The explosion occurred at dusk of the day after we had fully upgraded the safehouse.
Angela and I were seated on the living room couch, which had been pulled away from the wall in order to place it where it would not show through the picture window. We had just turned on the floor standing room lights and were discussing Emily’s progress at the PISS gun range. She could now reliably hit a stationary man target at room length distance even if she wasn’t able to put multiple rounds reliably in the heart area known as “center of mass”, so Angela had the PISS Armorer issue her a Glock 43 and a kydex plastic paddle holster, the same set up I was using in my stretch waisted and snug leisure capris with a kydex paddle holster I borrowed from him as well. Elizabeth had the Ruger wheelgun. We were carrying openly and outside the waist band and I had been trying out various locations since I’d always purse carried up to now. At the moment I was using Ralph’s style with the gun behind my back cheated right.

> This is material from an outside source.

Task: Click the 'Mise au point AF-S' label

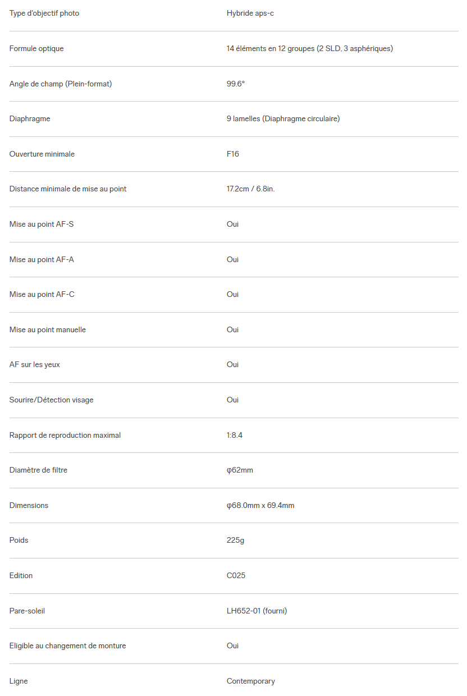Action: (42, 224)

I was nervous about arming Emily this early, but Angela insisted we needed as many guns and shooters as possible. I also made a mental note that I was going to need, rather quickly, more concealed gun friendly leisure clothes than I currently possessed.
Emily and Lady Chief were in the kitchen sharing recipes and superintending our dinner: fresh Pacific sandab fish stew, fresh baked bread, with Romaine and Endive salad. Lady Chief had found a can of lard in the pantry and had made her superb apple pie, which was cooling on the kitchen counter. In the end, she insisted, lard was still the best shortening for real pie crust. Two more bottles of Saskatchewan, Pinot Gregorio this time, were airing out.
Elizabeth and Ralph were napping, in her bedroom, and on a basement cot, respectively. Since Ralph would be on evening and night duty immediately after
dinner so Angela could nap early for late night to morning duty before our next trip to the gun range, he was napping in his clothes. Elizabeth, however, from long years as whore and madam, where you either did an underwear strip tease or let the John get erect by undressing you, was stark naked in her bed. Because of her 75 years, she took an early evening nap regularly to be refreshed for dinner and after.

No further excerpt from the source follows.